Set down the entries below once more, precisely as they stand.

━━━ Information shown

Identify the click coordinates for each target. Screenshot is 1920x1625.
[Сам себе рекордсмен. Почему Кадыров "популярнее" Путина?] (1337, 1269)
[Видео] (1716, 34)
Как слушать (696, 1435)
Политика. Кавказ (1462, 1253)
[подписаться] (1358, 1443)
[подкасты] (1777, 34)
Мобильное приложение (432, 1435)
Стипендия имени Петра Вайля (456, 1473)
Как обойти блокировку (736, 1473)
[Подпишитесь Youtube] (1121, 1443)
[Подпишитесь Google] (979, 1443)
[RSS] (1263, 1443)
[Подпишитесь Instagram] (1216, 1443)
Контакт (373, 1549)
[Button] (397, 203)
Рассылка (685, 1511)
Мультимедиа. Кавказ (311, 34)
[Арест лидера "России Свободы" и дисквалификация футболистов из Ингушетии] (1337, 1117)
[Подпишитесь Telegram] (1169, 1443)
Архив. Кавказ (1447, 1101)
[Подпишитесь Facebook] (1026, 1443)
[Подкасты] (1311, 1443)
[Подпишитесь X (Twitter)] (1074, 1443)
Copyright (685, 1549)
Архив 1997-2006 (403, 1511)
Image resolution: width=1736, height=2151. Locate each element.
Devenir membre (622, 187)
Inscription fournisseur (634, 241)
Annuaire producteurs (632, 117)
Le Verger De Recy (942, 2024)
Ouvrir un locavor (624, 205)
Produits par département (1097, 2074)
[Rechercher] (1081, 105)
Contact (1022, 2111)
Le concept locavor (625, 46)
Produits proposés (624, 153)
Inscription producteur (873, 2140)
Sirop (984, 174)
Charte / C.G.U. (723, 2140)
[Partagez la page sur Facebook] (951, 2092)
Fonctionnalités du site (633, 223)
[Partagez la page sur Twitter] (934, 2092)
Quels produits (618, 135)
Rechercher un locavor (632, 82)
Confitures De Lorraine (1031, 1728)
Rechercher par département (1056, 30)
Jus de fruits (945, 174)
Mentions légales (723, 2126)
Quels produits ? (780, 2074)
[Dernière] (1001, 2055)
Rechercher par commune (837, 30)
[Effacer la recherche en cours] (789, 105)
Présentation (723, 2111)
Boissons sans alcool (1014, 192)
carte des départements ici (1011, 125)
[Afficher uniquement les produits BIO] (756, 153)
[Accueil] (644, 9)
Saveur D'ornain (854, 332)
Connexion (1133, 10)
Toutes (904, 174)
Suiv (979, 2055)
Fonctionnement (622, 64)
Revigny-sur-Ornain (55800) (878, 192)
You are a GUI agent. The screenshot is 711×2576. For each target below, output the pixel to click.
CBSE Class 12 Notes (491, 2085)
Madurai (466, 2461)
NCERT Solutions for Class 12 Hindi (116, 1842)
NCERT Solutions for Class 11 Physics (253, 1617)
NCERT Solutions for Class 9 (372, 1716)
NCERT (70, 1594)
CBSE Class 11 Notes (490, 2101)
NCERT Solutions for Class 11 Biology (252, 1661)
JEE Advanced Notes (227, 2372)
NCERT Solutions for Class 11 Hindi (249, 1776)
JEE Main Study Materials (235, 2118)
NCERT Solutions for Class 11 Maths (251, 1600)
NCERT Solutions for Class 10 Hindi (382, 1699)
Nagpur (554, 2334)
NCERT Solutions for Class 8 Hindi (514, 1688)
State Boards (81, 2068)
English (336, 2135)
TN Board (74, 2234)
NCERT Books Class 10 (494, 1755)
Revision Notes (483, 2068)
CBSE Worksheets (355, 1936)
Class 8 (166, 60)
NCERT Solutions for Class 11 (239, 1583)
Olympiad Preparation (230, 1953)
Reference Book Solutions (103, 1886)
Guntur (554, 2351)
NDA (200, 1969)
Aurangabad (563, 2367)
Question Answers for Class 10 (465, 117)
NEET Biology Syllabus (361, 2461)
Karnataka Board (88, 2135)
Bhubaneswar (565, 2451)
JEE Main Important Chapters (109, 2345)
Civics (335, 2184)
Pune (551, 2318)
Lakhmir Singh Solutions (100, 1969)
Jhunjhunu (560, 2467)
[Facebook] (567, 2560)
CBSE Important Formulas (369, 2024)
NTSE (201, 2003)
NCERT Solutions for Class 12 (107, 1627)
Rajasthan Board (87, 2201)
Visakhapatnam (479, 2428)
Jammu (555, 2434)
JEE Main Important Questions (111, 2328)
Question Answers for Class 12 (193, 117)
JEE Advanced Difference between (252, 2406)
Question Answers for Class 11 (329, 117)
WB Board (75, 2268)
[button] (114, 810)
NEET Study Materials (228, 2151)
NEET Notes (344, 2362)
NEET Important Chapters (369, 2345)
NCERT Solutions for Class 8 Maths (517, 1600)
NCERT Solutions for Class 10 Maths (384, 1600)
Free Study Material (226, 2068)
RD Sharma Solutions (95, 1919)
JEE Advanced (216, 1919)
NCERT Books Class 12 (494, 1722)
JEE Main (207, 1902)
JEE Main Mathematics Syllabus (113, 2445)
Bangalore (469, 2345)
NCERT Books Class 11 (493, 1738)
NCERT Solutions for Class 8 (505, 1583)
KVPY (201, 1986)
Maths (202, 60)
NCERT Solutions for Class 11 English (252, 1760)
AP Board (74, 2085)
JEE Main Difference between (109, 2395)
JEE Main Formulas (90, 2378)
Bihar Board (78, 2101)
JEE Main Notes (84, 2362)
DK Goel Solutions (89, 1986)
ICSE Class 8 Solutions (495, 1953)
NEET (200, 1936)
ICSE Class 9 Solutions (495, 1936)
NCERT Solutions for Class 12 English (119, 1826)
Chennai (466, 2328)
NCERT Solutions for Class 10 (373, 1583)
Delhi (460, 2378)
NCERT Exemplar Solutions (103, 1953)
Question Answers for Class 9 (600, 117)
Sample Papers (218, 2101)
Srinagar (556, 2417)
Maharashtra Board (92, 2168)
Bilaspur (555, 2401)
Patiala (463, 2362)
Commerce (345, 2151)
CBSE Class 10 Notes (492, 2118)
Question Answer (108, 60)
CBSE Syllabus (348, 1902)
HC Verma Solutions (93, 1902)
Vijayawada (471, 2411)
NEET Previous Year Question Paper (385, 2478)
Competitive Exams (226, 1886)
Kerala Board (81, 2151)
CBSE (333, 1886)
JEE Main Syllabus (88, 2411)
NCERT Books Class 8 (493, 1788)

━━━━━━

# [Task response]
Identify the click coordinates for each target. Screenshot is 1920x1625.
[Сам себе рекордсмен. Почему Кадыров "популярнее" Путина?] (1337, 1269)
[Видео] (1716, 34)
Как слушать (696, 1435)
Политика. Кавказ (1462, 1253)
[подписаться] (1358, 1443)
[подкасты] (1777, 34)
Мобильное приложение (432, 1435)
Стипендия имени Петра Вайля (456, 1473)
Как обойти блокировку (736, 1473)
[Подпишитесь Youtube] (1121, 1443)
[Подпишитесь Google] (979, 1443)
[RSS] (1263, 1443)
[Подпишитесь Instagram] (1216, 1443)
Контакт (373, 1549)
[Button] (397, 203)
Рассылка (685, 1511)
Мультимедиа. Кавказ (311, 34)
[Арест лидера "России Свободы" и дисквалификация футболистов из Ингушетии] (1337, 1117)
[Подпишитесь Telegram] (1169, 1443)
Архив. Кавказ (1447, 1101)
[Подпишитесь Facebook] (1026, 1443)
[Подкасты] (1311, 1443)
[Подпишитесь X (Twitter)] (1074, 1443)
Copyright (685, 1549)
Архив 1997-2006 (403, 1511)
Image resolution: width=1736, height=2151. Locate each element.
Devenir membre (622, 187)
Inscription fournisseur (634, 241)
Annuaire producteurs (632, 117)
Le Verger De Recy (942, 2024)
Ouvrir un locavor (624, 205)
Produits par département (1097, 2074)
[Rechercher] (1081, 105)
Contact (1022, 2111)
Le concept locavor (625, 46)
Produits proposés (624, 153)
Inscription producteur (873, 2140)
Sirop (984, 174)
Charte / C.G.U. (723, 2140)
[Partagez la page sur Facebook] (951, 2092)
Fonctionnalités du site (633, 223)
[Partagez la page sur Twitter] (934, 2092)
Quels produits (618, 135)
Rechercher un locavor (632, 82)
Confitures De Lorraine (1031, 1728)
Rechercher par département (1056, 30)
Jus de fruits (945, 174)
Mentions légales (723, 2126)
Quels produits ? (780, 2074)
[Dernière] (1001, 2055)
Rechercher par commune (837, 30)
[Effacer la recherche en cours] (789, 105)
Présentation (723, 2111)
Boissons sans alcool (1014, 192)
carte des départements ici (1011, 125)
[Afficher uniquement les produits BIO] (756, 153)
[Accueil] (644, 9)
Saveur D'ornain (854, 332)
Connexion (1133, 10)
Toutes (904, 174)
Suiv (979, 2055)
Fonctionnement (622, 64)
Revigny-sur-Ornain (55800) (878, 192)
You are a GUI agent. The screenshot is 711×2576. For each target below, output the pixel to click.
CBSE Class 12 Notes (491, 2085)
Madurai (466, 2461)
NCERT Solutions for Class 12 Hindi (116, 1842)
NCERT Solutions for Class 11 Physics (253, 1617)
NCERT Solutions for Class 9 (372, 1716)
NCERT (70, 1594)
CBSE Class 11 Notes (490, 2101)
NCERT Solutions for Class 11 Biology (252, 1661)
JEE Advanced Notes (227, 2372)
NCERT Solutions for Class 11 Hindi (249, 1776)
JEE Main Study Materials (235, 2118)
NCERT Solutions for Class 11 Maths (251, 1600)
NCERT Solutions for Class 10 Hindi (382, 1699)
Nagpur (554, 2334)
NCERT Solutions for Class 8 Hindi (514, 1688)
State Boards (81, 2068)
English (336, 2135)
TN Board (74, 2234)
NCERT Books Class 10 (494, 1755)
Revision Notes (483, 2068)
CBSE Worksheets (355, 1936)
Class 8 (166, 60)
NCERT Solutions for Class 11 (239, 1583)
Olympiad Preparation (230, 1953)
Reference Book Solutions (103, 1886)
Guntur (554, 2351)
NDA (200, 1969)
Aurangabad (563, 2367)
Question Answers for Class 10 (465, 117)
NEET Biology Syllabus (361, 2461)
Karnataka Board (88, 2135)
Bhubaneswar (565, 2451)
JEE Main Important Chapters (109, 2345)
Civics (335, 2184)
Pune (551, 2318)
Lakhmir Singh Solutions (100, 1969)
Jhunjhunu (560, 2467)
[Facebook] (567, 2560)
CBSE Important Formulas (369, 2024)
NTSE (201, 2003)
NCERT Solutions for Class 12 (107, 1627)
Rajasthan Board (87, 2201)
Visakhapatnam (479, 2428)
Jammu (555, 2434)
JEE Main Important Questions (111, 2328)
Question Answers for Class 12 (193, 117)
JEE Advanced Difference between (252, 2406)
Question Answers for Class 11 (329, 117)
WB Board (75, 2268)
[button] (114, 810)
NEET Study Materials (228, 2151)
NEET Notes (344, 2362)
NEET Important Chapters (369, 2345)
NCERT Solutions for Class 8 Maths (517, 1600)
NCERT Solutions for Class 10 Maths (384, 1600)
Free Study Material (226, 2068)
RD Sharma Solutions (95, 1919)
JEE Advanced (216, 1919)
NCERT Books Class 12 (494, 1722)
JEE Main (207, 1902)
JEE Main Mathematics Syllabus (113, 2445)
Bangalore (469, 2345)
NCERT Books Class 11 (493, 1738)
NCERT Solutions for Class 8 (505, 1583)
KVPY (201, 1986)
Maths (202, 60)
NCERT Solutions for Class 11 English (252, 1760)
AP Board (74, 2085)
JEE Main Difference between (109, 2395)
JEE Main Formulas (90, 2378)
Bihar Board (78, 2101)
JEE Main Notes (84, 2362)
DK Goel Solutions (89, 1986)
ICSE Class 8 Solutions (495, 1953)
NEET (200, 1936)
ICSE Class 9 Solutions (495, 1936)
NCERT Solutions for Class 12 English (119, 1826)
Chennai (466, 2328)
NCERT Solutions for Class 10 (373, 1583)
Delhi (460, 2378)
NCERT Exemplar Solutions (103, 1953)
Question Answers for Class 9 (600, 117)
Sample Papers (218, 2101)
Srinagar (556, 2417)
Maharashtra Board (92, 2168)
Bilaspur (555, 2401)
Patiala (463, 2362)
Commerce (345, 2151)
CBSE Class 10 Notes (492, 2118)
Question Answer (108, 60)
CBSE Syllabus (348, 1902)
HC Verma Solutions (93, 1902)
Vijayawada (471, 2411)
NEET Previous Year Question Paper (385, 2478)
Competitive Exams (226, 1886)
Kerala Board (81, 2151)
CBSE (333, 1886)
JEE Main Syllabus (88, 2411)
NCERT Books Class 8 (493, 1788)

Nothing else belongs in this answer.